Written request: Reproduce everything from the line containing "Task: Click the" down to the end of the entries below, with "results list" changed to "search results" and nothing else altered. Omit the pictures.

Records supplied:
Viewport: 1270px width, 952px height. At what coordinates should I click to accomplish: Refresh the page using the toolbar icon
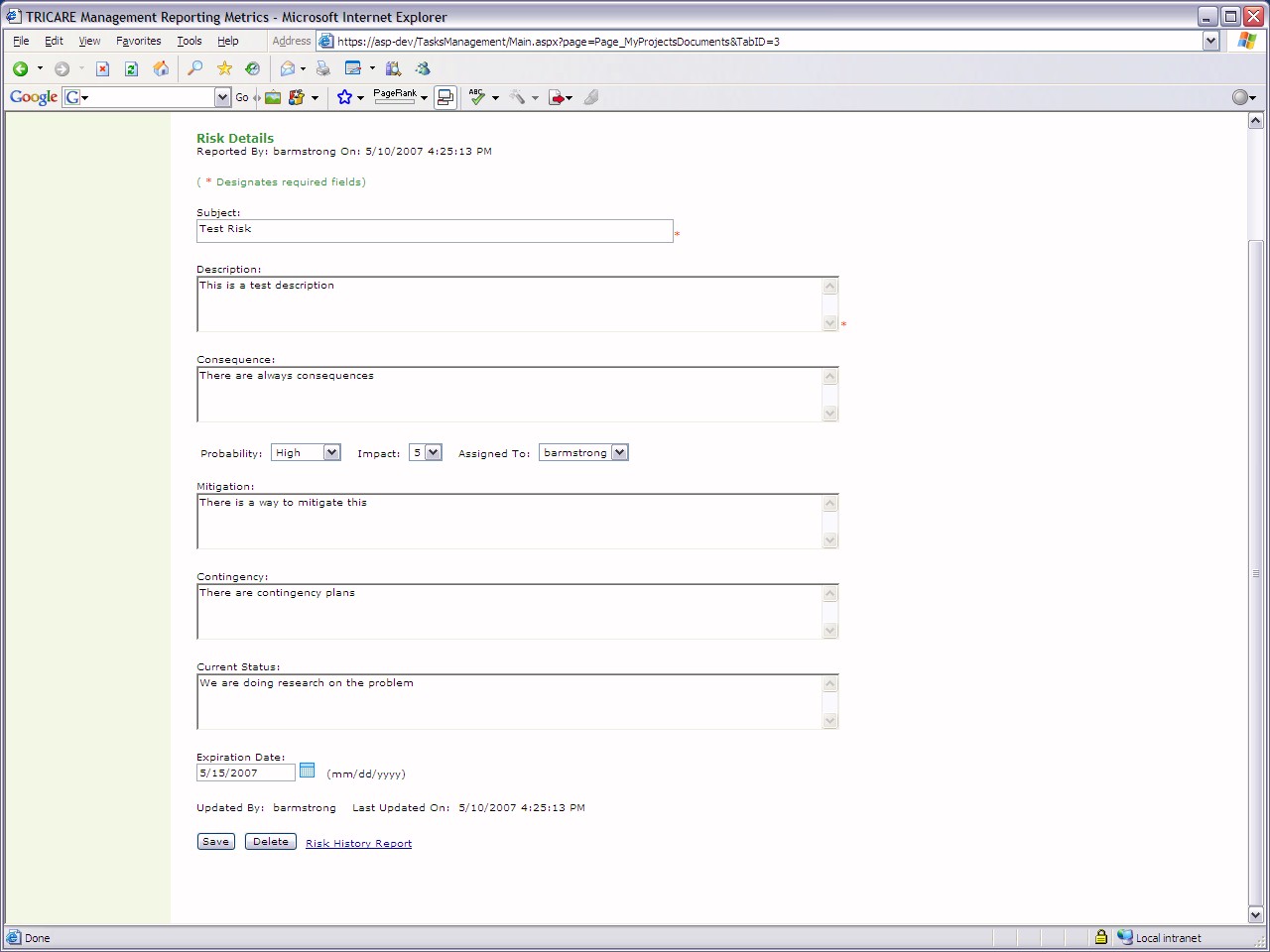pos(131,68)
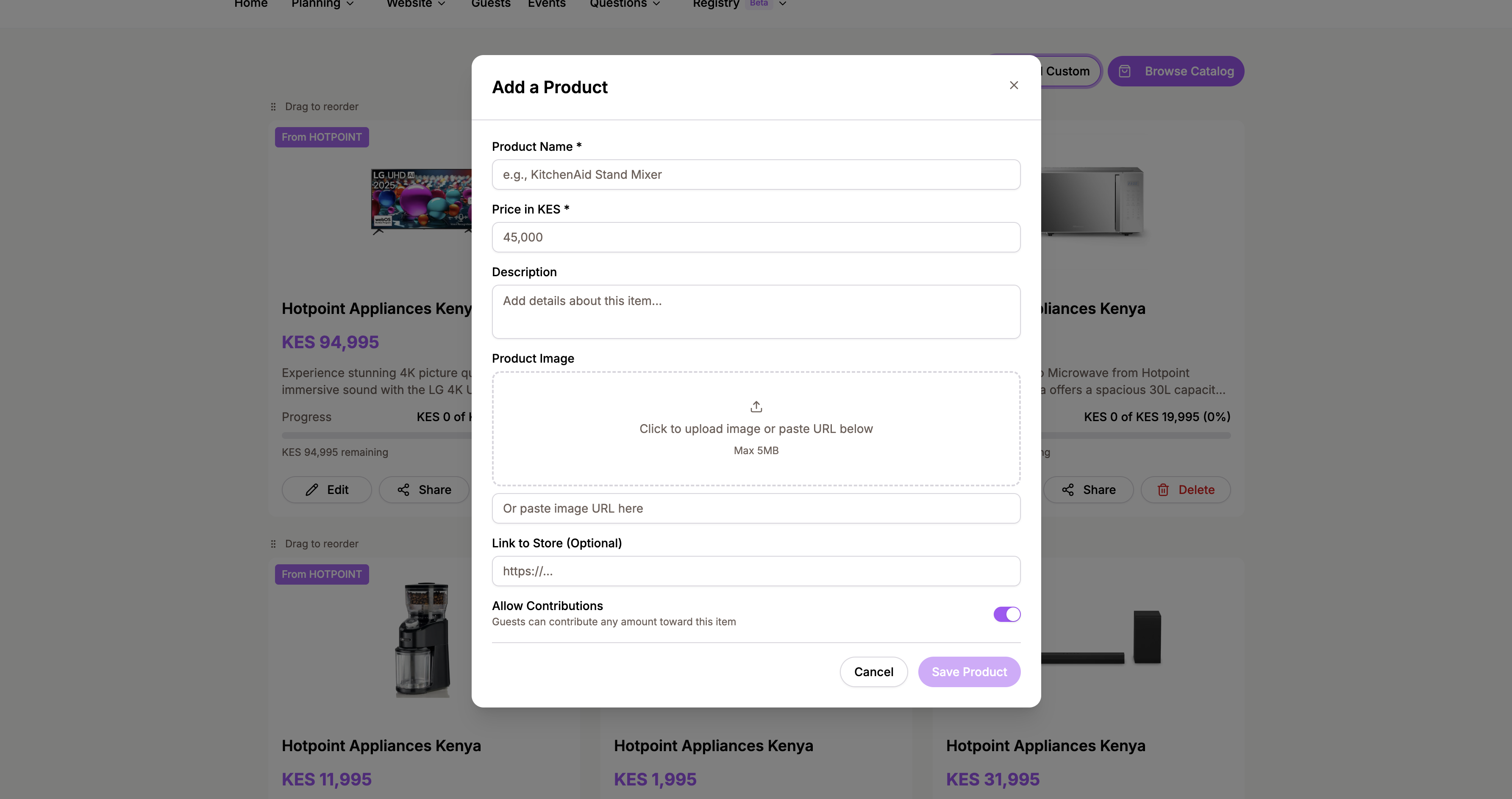Click the Delete trash icon on right card

click(1163, 489)
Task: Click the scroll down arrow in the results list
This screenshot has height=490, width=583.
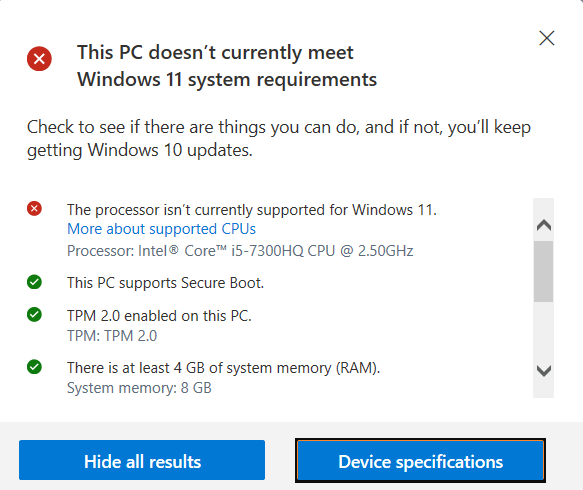Action: [544, 371]
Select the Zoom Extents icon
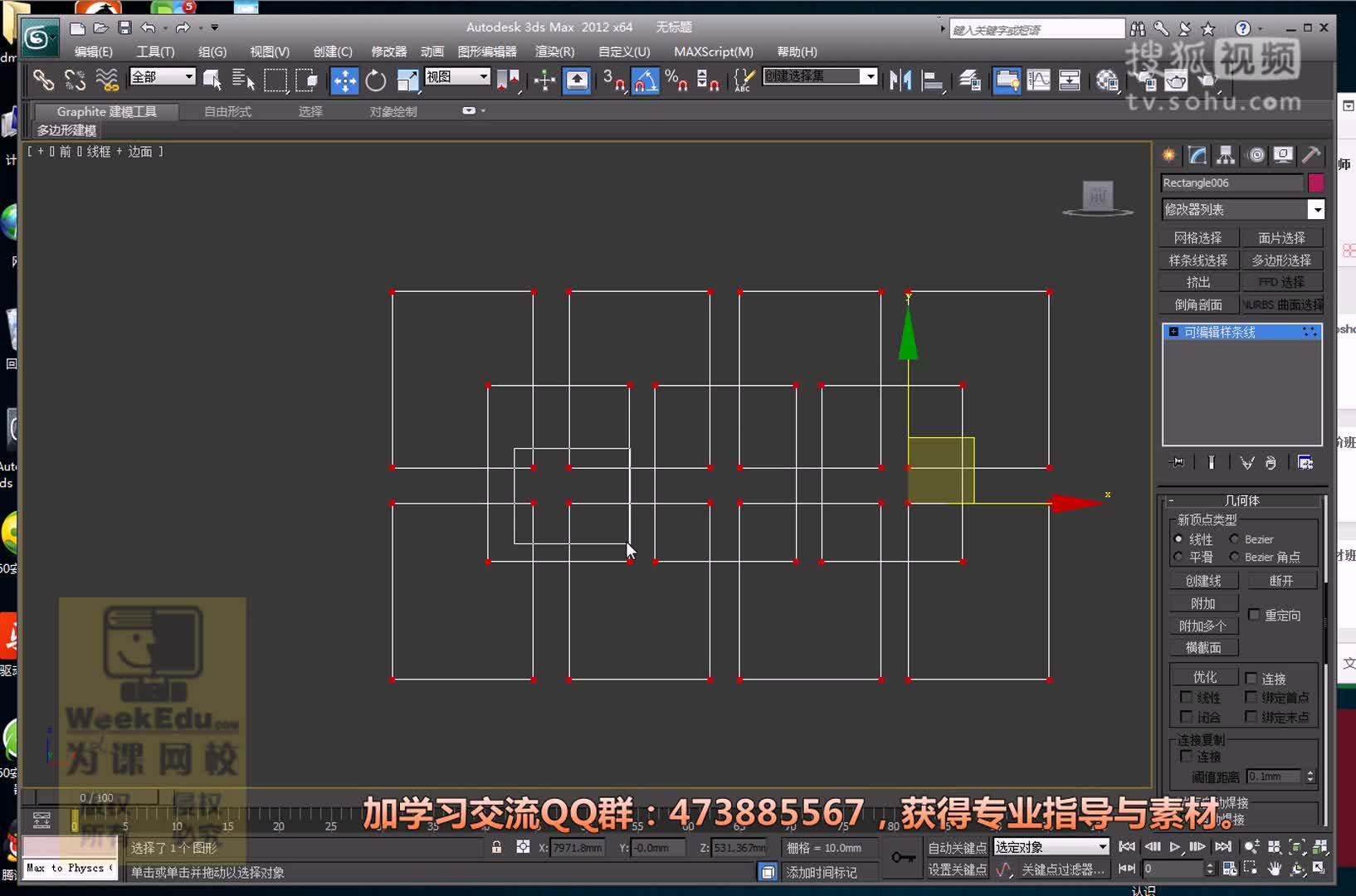Screen dimensions: 1356x896 pos(1297,847)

Final result:
Task: Click the scroll down arrow in the search results
This screenshot has height=490, width=583.
Action: [544, 371]
Select the Zoom Extents icon
Screen dimensions: 1356x896 pos(1297,847)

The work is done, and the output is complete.